The pace suffers because it takes players minutes to do what code would do in milliseconds. The cooperative design allows up to six players to take turns being in charge of the entire party. No single character belongs to any player, which feels a bit like playing a one-player game with six people’s hands on the controller at the same time. The quality components and the hefty Book of Scripts may add up to the $70 MSRP, but the video game will provide a tighter gaming experience overall (and for much less money).
Still, you’re sure to discover some small part of the frustration, sadness, and pain of life steeped in the fog of war. It’s one of the most satisfying, if not necessarily fun, board game experiences I’ve ever had.
Nice write up. I have this game and your review sums up the experience fairly accurately. In fact, I would say this game is more of an experience than a game. Is it fun?
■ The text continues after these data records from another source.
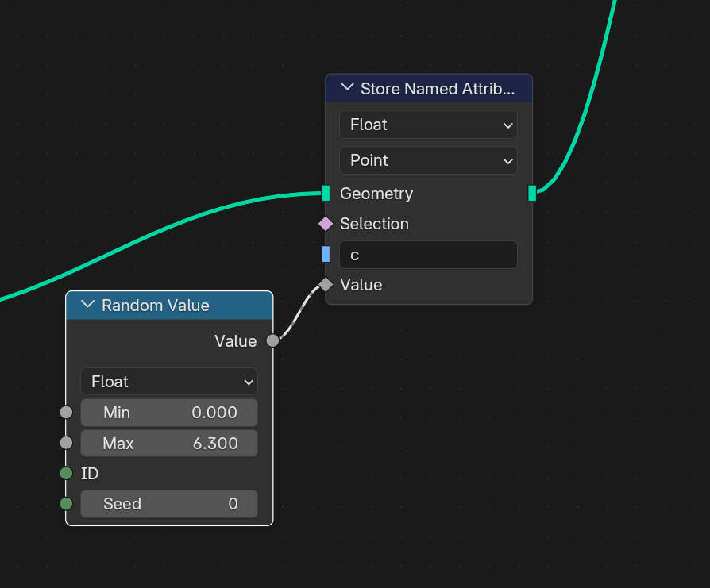Open the Float data type dropdown in Store Named Attribute
The width and height of the screenshot is (710, 588).
[x=428, y=125]
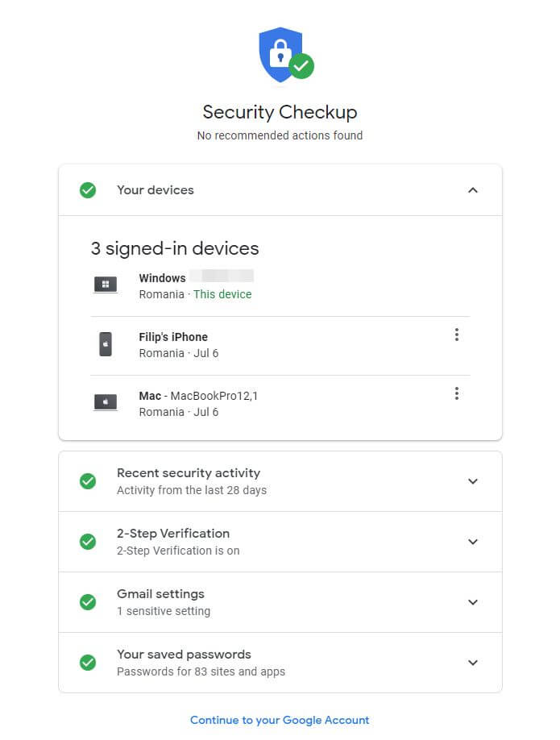Expand Recent security activity chevron
The width and height of the screenshot is (560, 740).
pyautogui.click(x=473, y=481)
No, not in the sense of what is usually designed as fun. I think of it like a film. Some films are light hearted fluff while others are weighty ponderous affairs devoid of humor. It doesn’t mean that one is less enjoyable than the other, just different experiences. This is an important game showing that war is not a guns blazing hero action adventure.
Thanks for the review!
One annoyance I had with the video game was that it felt less survival than grocery shopping. 😛 The base told me what I needed to craft something, but I had to write it down so I knew what to scavenge for. Hopefully, with a boardgame, you can “cheat” with takebacks or oopsies that a computer game won’t let you do!